OTTAWA - Stephane Dion has decided not to run a Liberal candidate against Green Party Leader Elizabeth May in the next federal election.
Dion, who shares May's environmental idealism, is expected to make the announcement today at a joint news conference with May in Central Nova. In return, sources say May will promise not to run a Green candidate against the Liberal leader and will essentially endorse Dion for prime minister.
The extraordinary back-scratching between two supposedly rival leaders is unheard of in Canadian politics and could generate a backlash within both parties.
Many Greens are already upset with May for lavishly praising Dion's environmental record and inferring that he'd make a better prime minister than Stephen Harper.
But there are potential benefits for both the Liberals and the Greens in such an arrangement.
For May, the strategy could shorten her lengthy odds of winning the Greens' first seat in the House of Commons. But she still faces an uphill battle.
She has chosen to run in Central Nova, a longtime Conservative stronghold currently held by Foreign Affairs Minister Peter MacKay. To beat MacKay, May would have to pick up all the votes that went to the third-place Liberals in 2006 and half the second-place NDP's votes.
Many polls suggest the Greens have doubled their support from the 2006 election since May became leader in August.
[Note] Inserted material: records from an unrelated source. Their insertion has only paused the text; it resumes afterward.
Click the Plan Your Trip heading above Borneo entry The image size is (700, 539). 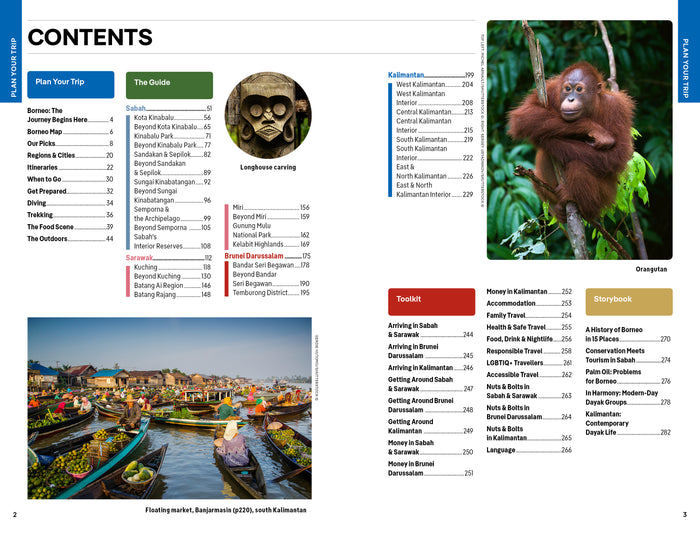(59, 82)
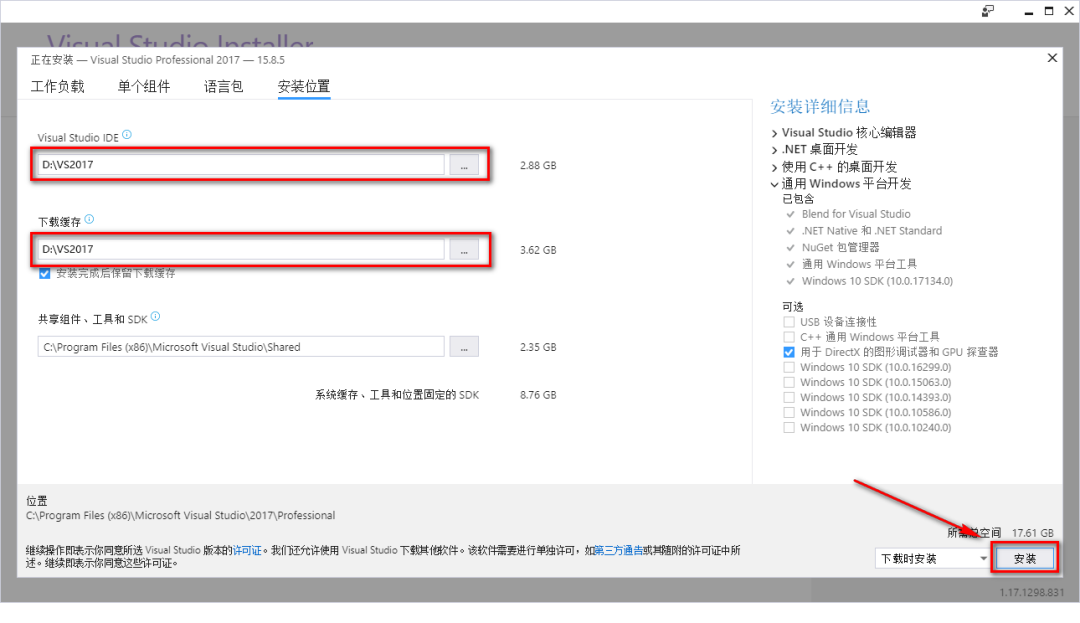1080x623 pixels.
Task: Enable the USB 设备连接性 optional component
Action: [789, 321]
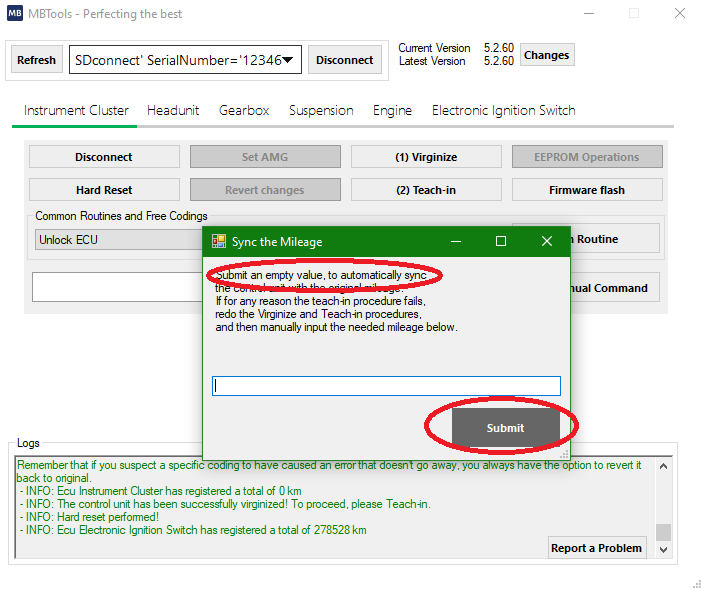Click the Sync the Mileage dialog icon
This screenshot has height=589, width=701.
[x=219, y=241]
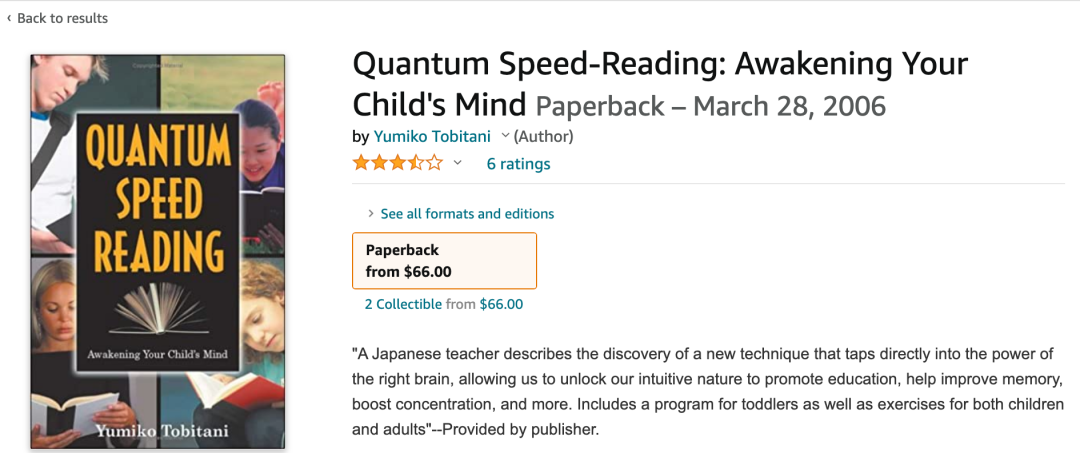Select the Paperback format button

[444, 260]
That support has bobbled above and below 10 per cent, but May is perceived to have credibility on the issue that has been a top priority for Canadians of late _ the environment.
Dion's odds of holding his safe Montreal seat are already so good that the Greens' non-participation will make little difference. He won St. Laurent-Cartierville with almost 60 per cent of the vote last time.
But there are other potential benefits for Dion. Liberal sources say the move is intended to demonstrate that Dion is a different kind of politician -- a man of principle who believes so strongly in the need for environmental sustainability that he's willing to sacrifice partisanship.
Moreover, Liberals hope the pact will restore some lustre to Dion's credentials as an environmental champion, which Harper's Tories have been chipping away at for the past few months. And they hope the endorsement from a credible environmentalist like May will help the Liberals win back votes that drifted to the NDP in the last election.
May's support didn't have the desired effect in the last election, when she and a number of other environmentalists and left-wing activists endorsed the Liberals under Paul Martin in a last-ditch bid to stave off a Harper victory. She was not Green party leader at the time.
Not all Liberals are happy about the move. Privately, some expressed fear that the pact reinforces a slew of negatives for Dion: that he's weak and needs to be propped up by another party, that he's a one-note leader fixated on climate change, that he's abandoned the political centre and is allying himself with a left-wing, one-issue party.
As well, some Liberals are loathe to give up their historic boast that they're a national party that always runs candidates in every single riding across the country. Dion himself was still making that boast as little as three months ago.
Dion held a conference call Thursday evening with senior Nova Scotia Liberals to inform them of his decision. Sources said many of those Grits were dead set against giving May a free pass, although some relished the prospect of making it easier to defeat MacKay.
May faced considerable grumbling within her party's ranks last month after Vancouver Island environmentalist Briony Penn defected from the Greens and announced her decision to run for the Liberals in the coming election. Penn said May's praise of Dion had inspired her decision to switch parties.
Jamey Heath, an environmental activist and onetime adviser to NDP Leader Jack Layton, expressed incredulity that May would effectively back a party whose record on reducing greenhouse gas emissions is worse than that of the United States under President George W. Bush.
"It just strikes me as incredibly self-defeating,'' said Heath. "If she wants to be a Liberal, why doesn't she run for the Liberals?''
Dion and May have been discussing various ways in which their two parties might co-operate during the coming election. Dion has said he believes May should be allowed to participate in the televised leaders' debates, even though her party has never won a seat.
However, with May and Dion now openly collaborating, there's little chance the Tories, NDP and Bloc Quebecois will agree to include the Green leader in the debates.